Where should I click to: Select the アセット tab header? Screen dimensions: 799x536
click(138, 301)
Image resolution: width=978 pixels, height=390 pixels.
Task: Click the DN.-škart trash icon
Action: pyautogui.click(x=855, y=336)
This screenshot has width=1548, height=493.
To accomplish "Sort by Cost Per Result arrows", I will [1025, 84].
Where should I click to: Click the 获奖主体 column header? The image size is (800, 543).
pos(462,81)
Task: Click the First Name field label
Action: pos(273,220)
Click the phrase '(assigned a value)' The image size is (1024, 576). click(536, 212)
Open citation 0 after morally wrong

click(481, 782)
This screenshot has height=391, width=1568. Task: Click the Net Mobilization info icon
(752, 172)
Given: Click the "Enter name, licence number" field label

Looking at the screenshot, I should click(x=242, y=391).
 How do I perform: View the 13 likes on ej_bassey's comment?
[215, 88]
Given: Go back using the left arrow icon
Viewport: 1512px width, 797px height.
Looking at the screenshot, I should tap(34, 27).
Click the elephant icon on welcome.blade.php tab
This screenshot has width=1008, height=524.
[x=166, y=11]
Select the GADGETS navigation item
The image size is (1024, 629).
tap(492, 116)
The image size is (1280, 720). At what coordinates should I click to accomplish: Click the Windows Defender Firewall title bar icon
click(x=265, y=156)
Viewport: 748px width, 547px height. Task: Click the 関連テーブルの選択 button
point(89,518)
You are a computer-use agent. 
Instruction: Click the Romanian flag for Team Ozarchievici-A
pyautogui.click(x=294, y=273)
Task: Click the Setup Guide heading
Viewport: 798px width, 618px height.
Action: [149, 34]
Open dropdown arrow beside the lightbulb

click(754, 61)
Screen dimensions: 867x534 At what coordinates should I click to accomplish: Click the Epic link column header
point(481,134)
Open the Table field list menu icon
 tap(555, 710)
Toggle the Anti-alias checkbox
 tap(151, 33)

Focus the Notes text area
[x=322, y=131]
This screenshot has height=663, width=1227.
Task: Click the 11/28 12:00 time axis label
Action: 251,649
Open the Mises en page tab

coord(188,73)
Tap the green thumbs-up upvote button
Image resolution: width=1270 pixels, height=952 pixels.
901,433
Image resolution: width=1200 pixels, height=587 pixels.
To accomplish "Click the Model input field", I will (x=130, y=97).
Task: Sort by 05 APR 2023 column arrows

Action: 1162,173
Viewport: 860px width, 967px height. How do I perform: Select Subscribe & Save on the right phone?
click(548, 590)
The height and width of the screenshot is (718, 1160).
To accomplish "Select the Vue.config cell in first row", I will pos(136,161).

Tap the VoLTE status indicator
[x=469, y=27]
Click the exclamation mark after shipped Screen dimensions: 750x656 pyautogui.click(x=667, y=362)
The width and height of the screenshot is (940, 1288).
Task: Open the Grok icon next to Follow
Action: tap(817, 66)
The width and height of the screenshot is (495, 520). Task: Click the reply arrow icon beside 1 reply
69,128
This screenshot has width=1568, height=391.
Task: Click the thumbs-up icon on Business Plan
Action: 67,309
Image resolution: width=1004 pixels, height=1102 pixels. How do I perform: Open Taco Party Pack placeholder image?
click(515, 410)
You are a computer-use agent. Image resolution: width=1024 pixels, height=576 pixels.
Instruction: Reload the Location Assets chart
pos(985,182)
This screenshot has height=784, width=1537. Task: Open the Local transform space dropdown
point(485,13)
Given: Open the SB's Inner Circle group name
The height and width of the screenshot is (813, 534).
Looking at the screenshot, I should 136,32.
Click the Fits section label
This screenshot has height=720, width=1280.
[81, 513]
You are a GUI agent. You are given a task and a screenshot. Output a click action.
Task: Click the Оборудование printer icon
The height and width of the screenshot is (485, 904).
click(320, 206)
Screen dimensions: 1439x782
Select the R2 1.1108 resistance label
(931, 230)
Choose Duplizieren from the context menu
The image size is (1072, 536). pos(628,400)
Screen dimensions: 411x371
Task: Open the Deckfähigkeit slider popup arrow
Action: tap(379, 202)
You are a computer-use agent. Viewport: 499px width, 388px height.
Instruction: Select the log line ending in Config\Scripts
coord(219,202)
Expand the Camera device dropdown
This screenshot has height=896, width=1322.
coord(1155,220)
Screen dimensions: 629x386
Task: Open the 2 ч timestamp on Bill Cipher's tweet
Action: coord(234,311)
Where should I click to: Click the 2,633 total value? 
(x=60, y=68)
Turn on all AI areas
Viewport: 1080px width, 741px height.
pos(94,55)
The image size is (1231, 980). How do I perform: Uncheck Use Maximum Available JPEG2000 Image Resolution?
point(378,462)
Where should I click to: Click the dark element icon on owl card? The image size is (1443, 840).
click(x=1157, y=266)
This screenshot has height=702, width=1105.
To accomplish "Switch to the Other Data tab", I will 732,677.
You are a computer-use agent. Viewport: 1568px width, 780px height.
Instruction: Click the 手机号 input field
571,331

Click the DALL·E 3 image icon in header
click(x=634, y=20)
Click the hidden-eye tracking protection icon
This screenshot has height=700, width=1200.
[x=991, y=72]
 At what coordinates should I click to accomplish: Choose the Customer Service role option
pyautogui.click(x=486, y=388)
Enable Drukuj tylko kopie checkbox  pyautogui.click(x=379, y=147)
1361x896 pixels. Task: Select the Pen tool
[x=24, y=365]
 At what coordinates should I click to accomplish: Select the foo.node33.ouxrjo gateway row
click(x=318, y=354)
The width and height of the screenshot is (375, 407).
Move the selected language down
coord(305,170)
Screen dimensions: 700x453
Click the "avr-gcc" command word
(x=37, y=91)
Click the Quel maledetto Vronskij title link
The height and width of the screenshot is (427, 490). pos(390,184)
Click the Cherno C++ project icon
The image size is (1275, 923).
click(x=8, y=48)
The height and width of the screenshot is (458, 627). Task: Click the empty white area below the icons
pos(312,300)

---------------

ASSIGNMENT
Word for word, write out each record shown above.

RESPONSE
Where should I click to: Select the アセット tab header? Screen dimensions: 799x536
click(138, 301)
Image resolution: width=978 pixels, height=390 pixels.
Task: Click the DN.-škart trash icon
Action: pyautogui.click(x=855, y=336)
This screenshot has width=1548, height=493.
To accomplish "Sort by Cost Per Result arrows", I will [1025, 84].
Where should I click to: Click the 获奖主体 column header? The image size is (800, 543).
pos(462,81)
Task: Click the First Name field label
Action: pos(273,220)
Click the phrase '(assigned a value)' The image size is (1024, 576). click(536, 212)
Open citation 0 after morally wrong

click(481, 782)
This screenshot has height=391, width=1568. Task: Click the Net Mobilization info icon
(752, 172)
Given: Click the "Enter name, licence number" field label

Looking at the screenshot, I should click(x=242, y=391).
 How do I perform: View the 13 likes on ej_bassey's comment?
[215, 88]
Given: Go back using the left arrow icon
Viewport: 1512px width, 797px height.
Looking at the screenshot, I should tap(34, 27).
Click the elephant icon on welcome.blade.php tab
This screenshot has width=1008, height=524.
[x=166, y=11]
Select the GADGETS navigation item
The image size is (1024, 629).
tap(492, 116)
The image size is (1280, 720). At what coordinates should I click to accomplish: Click the Windows Defender Firewall title bar icon
click(x=265, y=156)
Viewport: 748px width, 547px height. Task: Click the 関連テーブルの選択 button
point(89,518)
You are a computer-use agent. 
Instruction: Click the Romanian flag for Team Ozarchievici-A
pyautogui.click(x=294, y=273)
Task: Click the Setup Guide heading
Viewport: 798px width, 618px height.
Action: [149, 34]
Open dropdown arrow beside the lightbulb

click(754, 61)
Screen dimensions: 867x534 At what coordinates should I click to accomplish: Click the Epic link column header
point(481,134)
Open the Table field list menu icon
 tap(555, 710)
Toggle the Anti-alias checkbox
 tap(151, 33)

Focus the Notes text area
[x=322, y=131]
This screenshot has height=663, width=1227.
Task: Click the 11/28 12:00 time axis label
Action: 251,649
Open the Mises en page tab

coord(188,73)
Tap the green thumbs-up upvote button
Image resolution: width=1270 pixels, height=952 pixels.
901,433
Image resolution: width=1200 pixels, height=587 pixels.
To accomplish "Click the Model input field", I will (x=130, y=97).
Task: Sort by 05 APR 2023 column arrows

Action: 1162,173
Viewport: 860px width, 967px height. How do I perform: Select Subscribe & Save on the right phone?
click(548, 590)
The height and width of the screenshot is (718, 1160).
To accomplish "Select the Vue.config cell in first row", I will pos(136,161).

Tap the VoLTE status indicator
[x=469, y=27]
Click the exclamation mark after shipped Screen dimensions: 750x656 pyautogui.click(x=667, y=362)
The width and height of the screenshot is (940, 1288).
Task: Open the Grok icon next to Follow
Action: tap(817, 66)
The width and height of the screenshot is (495, 520). Task: Click the reply arrow icon beside 1 reply
69,128
This screenshot has width=1568, height=391.
Task: Click the thumbs-up icon on Business Plan
Action: 67,309
Image resolution: width=1004 pixels, height=1102 pixels. How do I perform: Open Taco Party Pack placeholder image?
click(515, 410)
You are a computer-use agent. Image resolution: width=1024 pixels, height=576 pixels.
Instruction: Reload the Location Assets chart
pos(985,182)
This screenshot has height=784, width=1537. Task: Open the Local transform space dropdown
point(485,13)
Given: Open the SB's Inner Circle group name
The height and width of the screenshot is (813, 534).
Looking at the screenshot, I should 136,32.
Click the Fits section label
This screenshot has height=720, width=1280.
[81, 513]
You are a GUI agent. You are given a task and a screenshot. Output a click action.
Task: Click the Оборудование printer icon
The height and width of the screenshot is (485, 904).
click(320, 206)
Screen dimensions: 1439x782
Select the R2 1.1108 resistance label
(931, 230)
Choose Duplizieren from the context menu
The image size is (1072, 536). pos(628,400)
Screen dimensions: 411x371
Task: Open the Deckfähigkeit slider popup arrow
Action: tap(379, 202)
You are a computer-use agent. Viewport: 499px width, 388px height.
Instruction: Select the log line ending in Config\Scripts
coord(219,202)
Expand the Camera device dropdown
This screenshot has height=896, width=1322.
coord(1155,220)
Screen dimensions: 629x386
Task: Open the 2 ч timestamp on Bill Cipher's tweet
Action: coord(234,311)
Where should I click to: Click the 2,633 total value? 
(x=60, y=68)
Turn on all AI areas
Viewport: 1080px width, 741px height.
pos(94,55)
The image size is (1231, 980). How do I perform: Uncheck Use Maximum Available JPEG2000 Image Resolution?
point(378,462)
Where should I click to: Click the dark element icon on owl card? The image size is (1443, 840).
click(x=1157, y=266)
This screenshot has height=702, width=1105.
To accomplish "Switch to the Other Data tab", I will 732,677.
You are a computer-use agent. Viewport: 1568px width, 780px height.
Instruction: Click the 手机号 input field
571,331

Click the DALL·E 3 image icon in header
click(x=634, y=20)
Click the hidden-eye tracking protection icon
This screenshot has height=700, width=1200.
[x=991, y=72]
 At what coordinates should I click to accomplish: Choose the Customer Service role option
pyautogui.click(x=486, y=388)
Enable Drukuj tylko kopie checkbox  pyautogui.click(x=379, y=147)
1361x896 pixels. Task: Select the Pen tool
[x=24, y=365]
 At what coordinates should I click to accomplish: Select the foo.node33.ouxrjo gateway row
click(x=318, y=354)
The width and height of the screenshot is (375, 407).
Move the selected language down
coord(305,170)
Screen dimensions: 700x453
Click the "avr-gcc" command word
(x=37, y=91)
Click the Quel maledetto Vronskij title link
The height and width of the screenshot is (427, 490). pos(390,184)
Click the Cherno C++ project icon
The image size is (1275, 923).
click(x=8, y=48)
The height and width of the screenshot is (458, 627). Task: Click the empty white area below the icons
pos(312,300)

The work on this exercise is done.